We need all the creative solutions we can think of, and this is a good one. There are families sleeping in cars in Palo Alto, those same families include folks who work at the local businesses we all frequent - we aren't talking about just tech workers. This is unacceptable when there is land available for housing and folks who potentially want to build affordable housing. We should build housing wherever we can!


Online Name
Registered user
Embarcadero Oaks/Leland
on Nov 21, 2021 at 12:36 pm
Online Name, Embarcadero Oaks/Leland
Registered user
on Nov 21, 2021 at 12:36 pm

This is a national problem, rife with speculators, big companies and scammers. It's not just a Palo Alto problem although Palo Alto's sure attracting the scammers.


"The blistering housing market has investors calling homeowners with uninvited offers

Homeowners are being besieged by unsolicited texts and phone calls by people seeking to buy their homes. Some are from individual house flippers, while others are from large real estate companies."

Web Link


My personal favorite was a radio ad saying something like "Cash, cash, cash in 7 MINUTES. We'll close on your house i just 7 minutes."


RDR
Registered user
another community
on Nov 21, 2021 at 2:16 pm
RDR, another community
Registered user
on Nov 21, 2021 at 2:16 pm

It's an example of a nonsense "idea." First, the "faith leader" doesn't own the church or its land. The catholic church in Mountain View did a development on their parking lot. They build an office/retail building complex with underground parking. This made the diocese a lot of money. So it's not unheard of.

But the falsehood is that the churches are going to just give away their land. That's faulty.

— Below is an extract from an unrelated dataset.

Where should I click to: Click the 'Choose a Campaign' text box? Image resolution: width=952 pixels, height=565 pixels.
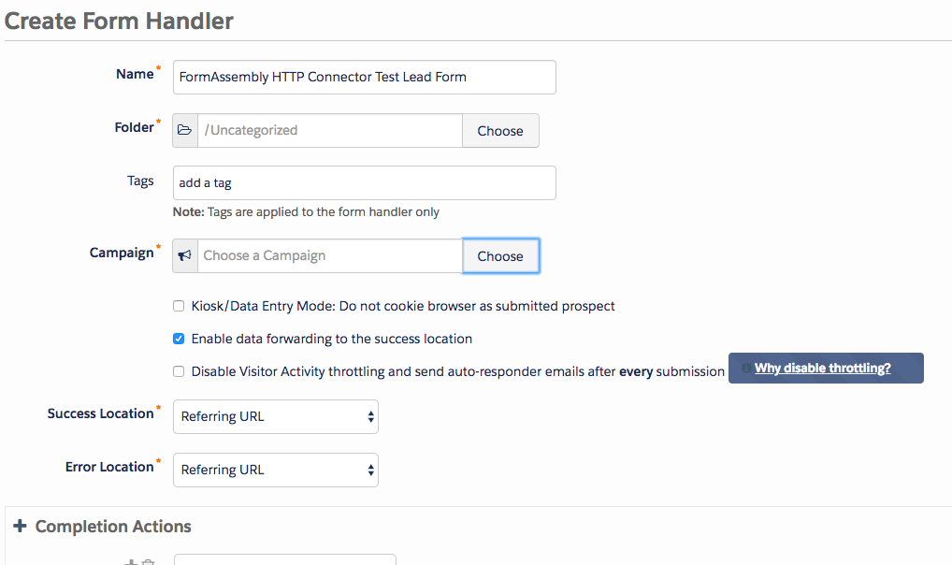click(330, 255)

But why stop at churches? What's special about their parking lots? They operate schools and day care during the week and use the parking all week long. But every busienss in Palo Alto has a parking lot, as do the schools. Why not build this housing on the elementary school parking lots, and the parking lots at the office buildings in the industrial park? Of course, they'd want money for their land too, and you would need to build them a parking garage as well.


stephen levy
Registered user
University South
on Nov 22, 2021 at 8:54 am
stephen levy, University South
Registered user
on Nov 22, 2021 at 8:54 am

As the op-ed points out, the city is including some church sites already in the site selection process t o identify sites for new housing.
I support the idea of creating an overlay zone (as we have done previously for 100% below-market-rate projects) so that congregations and faith leaders can have housing built on their sites where feasible for low-income congregants, staff and residents.

Palo Alto Forward is pleased that Angie Evans was able to reach out to local faith leaders to listen to their hopes and concerns and I am doubly pleased that they warmed to the idea of providing deed-restricted housing.

I hope council will create an overlay zone as they did for the Wilton Court project and look forward to see what happens next.


Online Name
Registered user
Embarcadero Oaks/Leland
on Nov 22, 2021 at 10:56 am
Online Name, Embarcadero Oaks/Leland
Registered user
on Nov 22, 2021 at 10:56 am

Of course you and your big tech and big developers are. That's what they pay you to do.


RDR
Registered user
another community
on Nov 22, 2021 at 2:17 pm
RDR, another community
Registered user
on Nov 22, 2021 at 2:17 pm

Interesting. There seems to be an error in the article about the number. The Palo Alto RHNA quota is 6086 Total, but only about 56% of this is for "affordable" units, including "moderate" income level. 44% are market rate housing. If you include "moderate" the BMR units total about 3300.

So, the imagine 148 or so on church properties is a pretty insignificant portion of the goal. It won't help much. The big location the city is seeking seems to be in the office properties, which makes the most sense.


RDR
Registered user
another community
on Nov 22, 2021 at 2:17 pm
RDR, another community
Registered user
on Nov 22, 2021 at 2:17 pm

imagined/hoped for units on church properties.